I’m pretty sure every developer who has ever worked with a modern database-backed application, particularly a web-app, has a love/hate relationship with their ORM, or object-relational mapper.
On the one hand, ORMs are vastly more pleasant to work with than code that constructs raw SQL, even, generally, from a tool that gives you an object model to construct SQL, instead of requiring (Cthulhu help us all) string concatenation or interpolation.
On the other hand, there tends to be an enormous mismatch between the objects the ORM is modelling on one end, and the relational database on the back end. Basically, the object model encourages dealing with one object at a time, whereas the relational database wants you to push your queries, JOINs, and even your entire transactions back into it, so that it can better optimize them for you. And so, you tend to have a choice between writing shockingly inefficient code, and jumping through weird hoops and strange syntax to give your ORM the tools to generate efficient queries.
The most fundamental problem, perhaps, is the question of how much
data the ORM should request from the database. When I ask for a
collection of objects (using some syntax to generate the SQL WHERE
clause automatically), the ORM has to decide:
- Which fields in the object should the ORM
SELECT
from the database, and - Which associated models (with foreign keys to or from the object in
question) the ORM should
JOIN
in and pull out at the same time.
(You can think of the second as a more involved version of the first, but involves more complexity, and is interesting for being potentially recursive).
SELECT
ing too much data in either case makes the database do too
much work, touch too many blocks on disk, read too many indexes, and
so on, and makes your queries slow.
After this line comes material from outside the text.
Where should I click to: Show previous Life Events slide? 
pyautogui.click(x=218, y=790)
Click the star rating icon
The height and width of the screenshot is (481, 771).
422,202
SELECT
ing not enough data means
your ORM needs to go back and make additional queries when you ask for
fields or models that were not pulled in initially, killing your
performance even more.
I’d like to muse about two possible solutions, neither of which I’m aware of implementations of, although to be honest I haven’t looked too hard. I’d love it if anyone could point me at work on either sort.
The static solution 🔗︎
Given a language with a sufficiently awesome type system (Haskell
comes to mind :)), you could imagine encoding information about which
fields and models are or are not SELECT
ed into the type of a record
object, making it statically an error to write a query that
under-selects. Given type inference, we can probably even go on to
statically infer (probably with a bit of programmer help in the form
of type annotations) which fields and models we need to SELECT
,
based precisely on which fields of the result get accessed.
This is the kind of solution that occurs immediately to a certain type of person (of which I know a lot) when they think about this type of problem enough. It’s fun to think about and there are probably some papers in it (if no one’s beaten you to it), but I suspect it’s the kind of thing that’s unlikely to gain much traction among mainstream developers, if only because it would require you write in Haskell or equivalent.
The dynamic solution 🔗︎
Another solution occurred to me recently, which I don’t think I’ve heard people talking about. I like it because I’m pretty sure it could be grafted onto an existing ORM with little or no API change, which means there’s potential for incrementel adoption and improvement.
The key insight here is that, while the decision of what to SELECT
is critical for performance, it’s (mostly)1 irrelevant for correctness whether you
have to make additional queries later, or pull in too much data. A
good ORM, if it notices you ask for a field it doesn’t have cached,
will just go ahead and make the SELECT
for you.
This opens the door for heuristic solutions. A good ORM will already
have hooks for the programmer to specify which fields or models to
include or exclude – Django, to pick a popular example, has
the select_related
and defer
methods on
its QuerySet
s.
So, my proposal is this: Let’s develop tools to profile an application, and automatically generate those annotations in a profile-driven manner. Since all accesses to your data are through the ORM, we can instrument the ORM to determine which fields are selected after a query, and remember that information for next time it sees the same query.
In a webapp environment, the possibilities for optimization get
potentially even more exciting. A webapp framework like Django knows
an awful lot of information at any given moment, like what user is
logged into your app, and what URL is currently being generated. We
could imagine associating that data with the profile results, so that
the ORM could automatically discover relations between the application
structure and the ORM queries. It could “learn”, for example, that
certain users are administrators, and so will access more fields on
certain models than other users. It could learn that even though
/places/list/
and /places/details/
pull up the exact same set of
models (maybe even through the same helper function!), the former
needs only their names and IDs, while the latter needs to pull in full
details, as well as rows from the associated reviews
table.
All without a single programmer annotation. Of course, in cases where the behavior is too complex for the tool’s heuristics to pick up, or where the programmer absolutely needs predictable behavior or needs to micro-optimize, you could turn off the heuristics and fall back the old behavior (with the same old annotations available to the programmer).
Is anyone aware of any work in this space? It sounds like a potentially extremely exciting project to me, but I probably don’t have the time to attempt to throw together an implementation.
1.Ignoring, for example, race conditions where you need to select a model and related models atomically, and don’t want or can’t afford a transaction around the entire lifetime of the objects in the app code.